CODEWITHSUNDEEP
javafunctional-programmingjava-8java-stream
skiwi
skiwi

Reputation: 69379

How to shuffle a stream using the Stream API?

I decided to take the functional approach in generating a string or random characters, so far I came up with this, it should perform better than boxing and then using a StringJoiner as collector:

Random random = new Random();
String randomString = IntStream.concat(
        random.ints(8, 'a', 'z'),
        random.ints(8, 'A', 'Z')
)
        .collect(
                StringBuilder::new,
                (sb, i) -> sb.append((char)i),
                (sb1, sb2) -> sb1.append(sb2)
        ).toString();

I want to generate a stream of 16 characters, ranging from a-z or A-Z, the problem I have is that I do not know how to shuffle both streams.

I know that I am using IntStream.concat here, which will simply concatenate both streams, I'm looking for either of the following:

Both ways are viable in my opinion, however I am especially intrigued by how to make an operator alike sorted().

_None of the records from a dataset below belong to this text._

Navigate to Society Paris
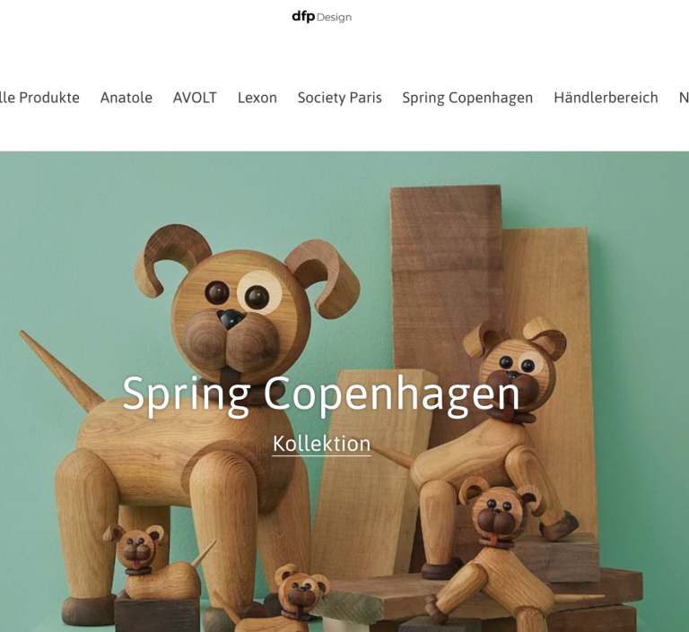Screen dimensions: 689x632 click(340, 98)
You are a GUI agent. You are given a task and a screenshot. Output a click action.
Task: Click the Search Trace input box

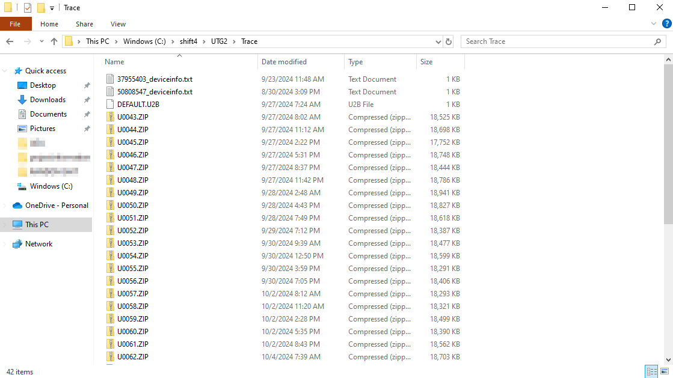click(x=556, y=41)
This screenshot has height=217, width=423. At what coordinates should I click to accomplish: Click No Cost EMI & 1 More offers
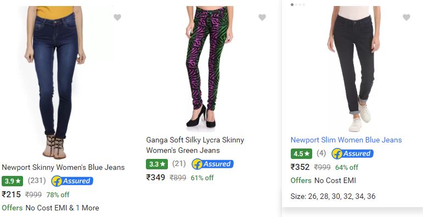pyautogui.click(x=63, y=208)
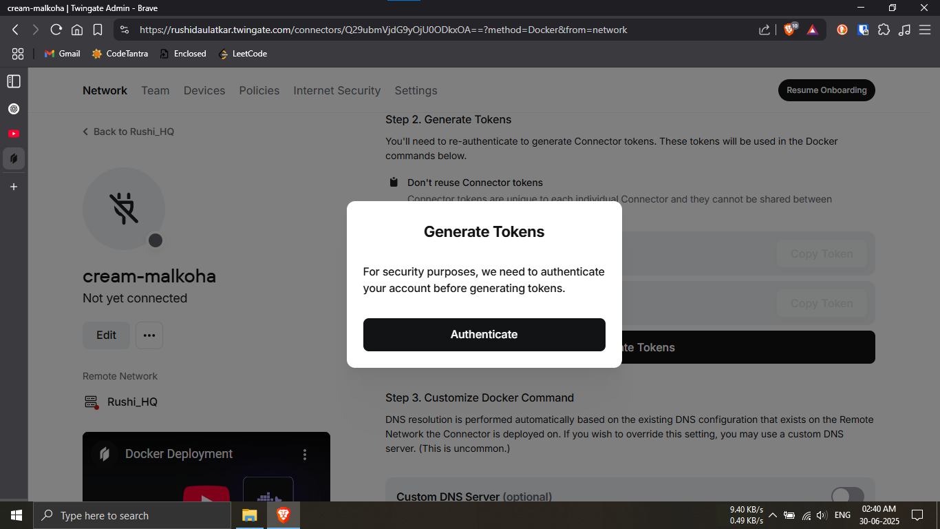Switch to the Devices tab

204,90
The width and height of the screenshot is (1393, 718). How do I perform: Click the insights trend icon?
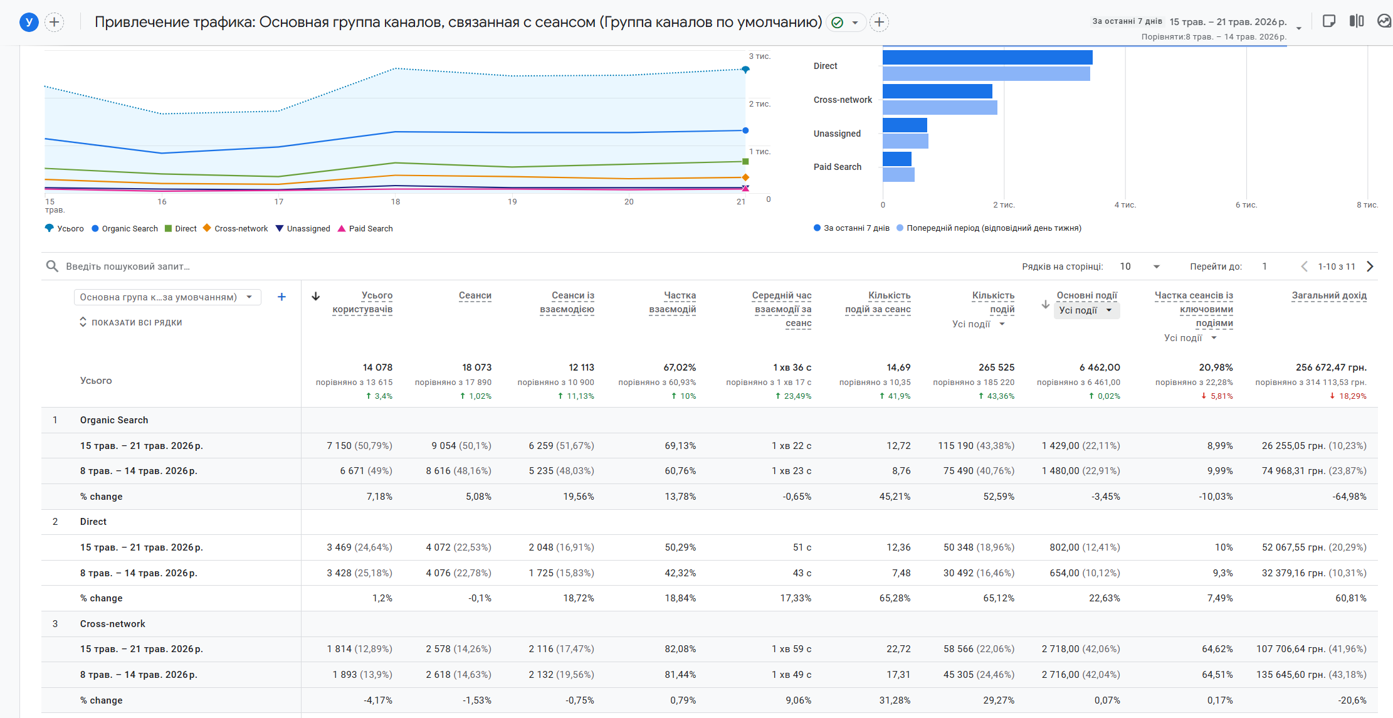(1384, 21)
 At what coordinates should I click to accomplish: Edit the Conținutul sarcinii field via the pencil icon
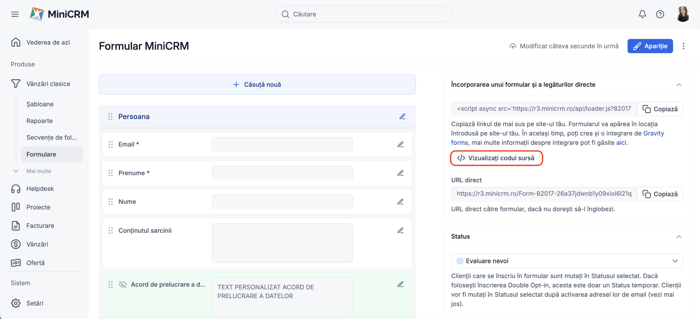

The key point here is that it is an operator that is stateful as it needs to see the whole stream before it can operate, is there a way to inject a stateful operator in a stream sequence?

So far the operations, excluding the needed work to shuffle them, seem to not be appropiate for a functional approach in Java 8.

Upvotes: 10

Views: 7802

Answers (2)

Holger
Holger

Reputation: 298469

You are thinking too twisted

Random random = new Random();
String randomString=random.ints(16, 0, 26*2).map(i->(i>=26? 'a'-26: 'A')+i)
  .collect(StringBuilder::new,
           StringBuilder::appendCodePoint, StringBuilder::append)
  .toString();

Since you already have a source of random values there is no point in calling for a shuffle function (which would not work very well with streams).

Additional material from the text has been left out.